What each band feels like, lasts like, looks like
The reason GSM matters in a buying decision is that it changes the polo's role in the wardrobe. A 180 GSM polo is a hot weather companion. A 250 GSM polo is an all year office piece. They are not interchangeable, even though both pages will call themselves "premium pique."
| GSM band | Feels like | Best for | Watch out for |
|---|---|---|---|
| 160 to 180 | Soft t shirt | Peak summer indoors | Collar will not stand, short life |
| 180 to 200 | Light piqué | Hot weather, breathable | Less polished, thinner hand |
| 200 to 230 | Mid piqué | Indian office, all year | Need spandex for recovery |
| 230 to 260 | Substantial | Cooler months, formal lean | Warm in May, June |
| 260+ | Heavy rugby | Winter, evening | Too warm most of the Indian year |
This matters more in a city like Bengaluru where the same week can run 16 at night and 28 at noon. We mapped a week's worth of polo, trouser and shacket choices for exactly that range in the Bengaluru work week dressed.
The market reference points sit inside this band. The Lacoste L.12.12 is widely reported as around 185 GSM in the classic version and lighter in the LIGHT variant, putting it in the lower end of the band. Ralph Lauren's piqué is reported at around 220 to 250 GSM, sitting squarely in the mid to heavy range. Most polos in the market fall between 150 and 250 GSM, which confirms the band but does not tell you where to land inside it.
Why GSM alone is not the answer
This is the part most polo coverage skips. A 220 GSM polo built on short staple cotton with no spandex and a loose knit will pill, sag at the collar, and lose shape in fifteen washes. A 200 GSM polo built on long staple cotton with 4% spandex and a tight piqué knit will outlast it by years. The number is necessary, not sufficient.
The heavier GSM used in quality piqué makes it long lasting and naturally wrinkle resistant, and thanks to its structured weave, piqué does not sag or lose its silhouette as quickly as regular cotton. The phrase "quality piqué" is doing a lot of work in that sentence. It means long staple cotton, ring spun yarn, tight knit, and ideally a small spandex content for recovery.
The same logic decides whether a shirt collar lasts a Diwali. Construction beats nominal spec across the wardrobe, and the shirts collection is built on the same principle.
There is one more asymmetry worth knowing.

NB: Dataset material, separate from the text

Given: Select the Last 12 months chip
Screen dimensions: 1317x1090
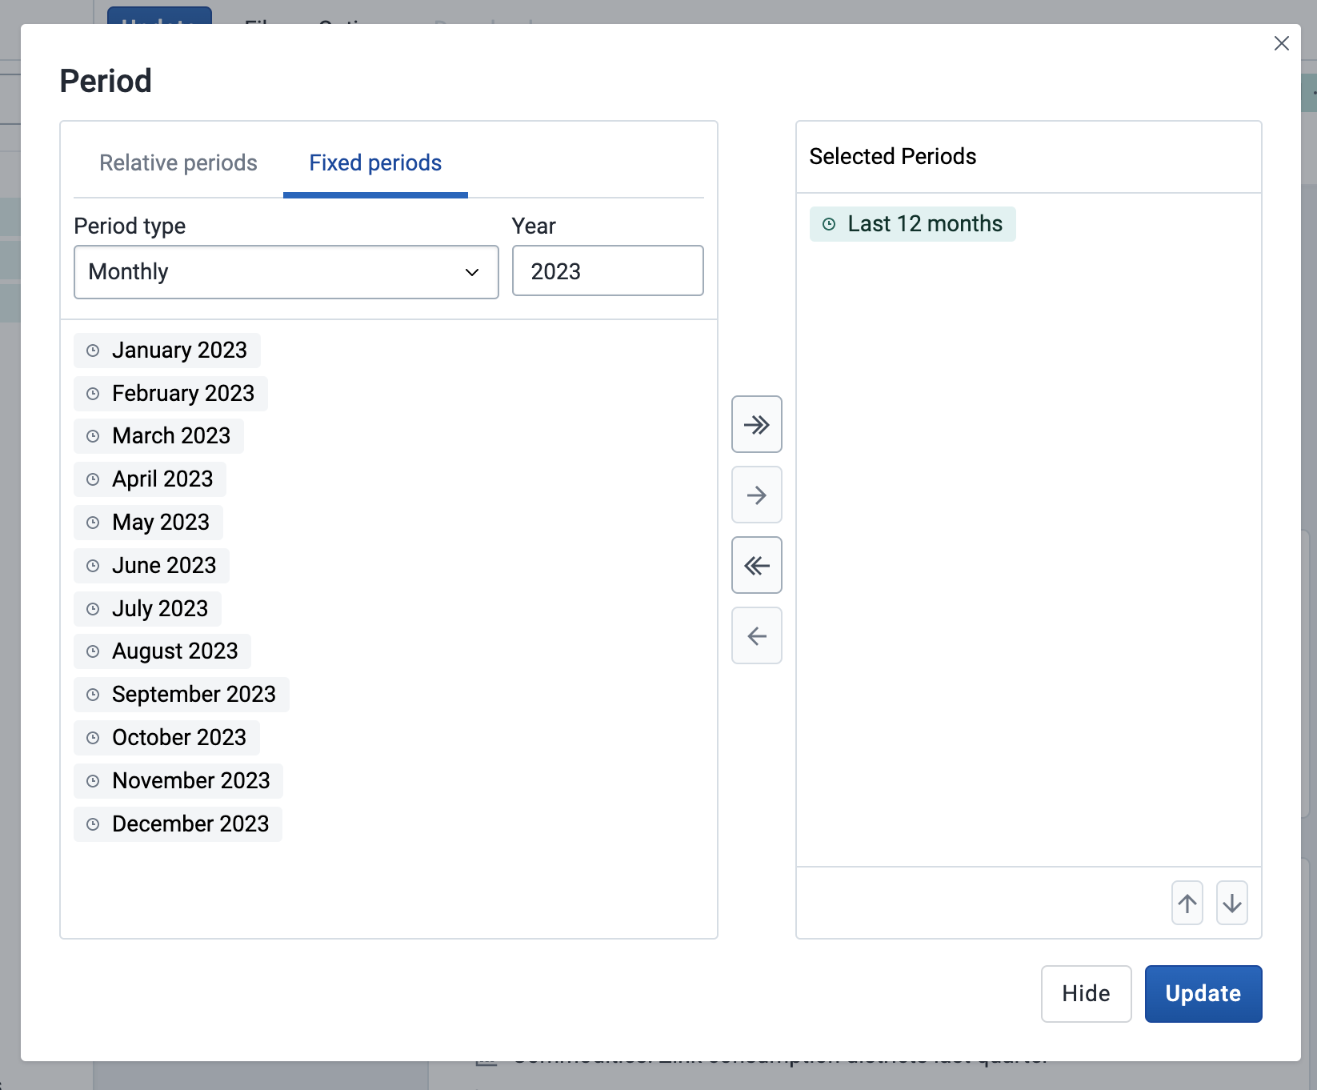Looking at the screenshot, I should click(913, 224).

Some references suggest 90 to 170 GSM is best for summer clothing, but those numbers describe woven shirting like poplin and voile, not knit piqué. Piqué's honeycomb texture breathes better than woven cotton at the same GSM because the structure itself creates air pockets. A 200 GSM piqué is not a 200 GSM poplin. Do not import the woven number into the knit conversation.
The number to look for if you are buying for Indian conditions
Two hundred to two thirty GSM, on long staple cotton, with three to five percent spandex, in a proper piqué knit. That is the Indian working sweet spot. It is breathable enough for a 33°C Bangalore April, warm enough for a 14°C December morning, structured enough for the collar to stand through a client meeting, and elastic enough to recover after a Delhi metro rush hour.
PULSE VII, the Sigma Code polo, sits in the upper mid band on long staple cotton with 4% spandex, ribbed collar and cuffs, and a side vent hem. Six colourways, BLACK, WHITE, RED, BROWN, KHAKI and GREY. The full range is on the polos collection page. We wrote separately about a single polo doing a full Delhi day across commute, AC meeting and evening drinks if you want to see the same spec at work in real conditions.
The number to remember when you next read a product page is not the brand. It is two hundred to two thirty, knit not woven, long staple, with spandex. If the page does not list these, the page is hiding the answer.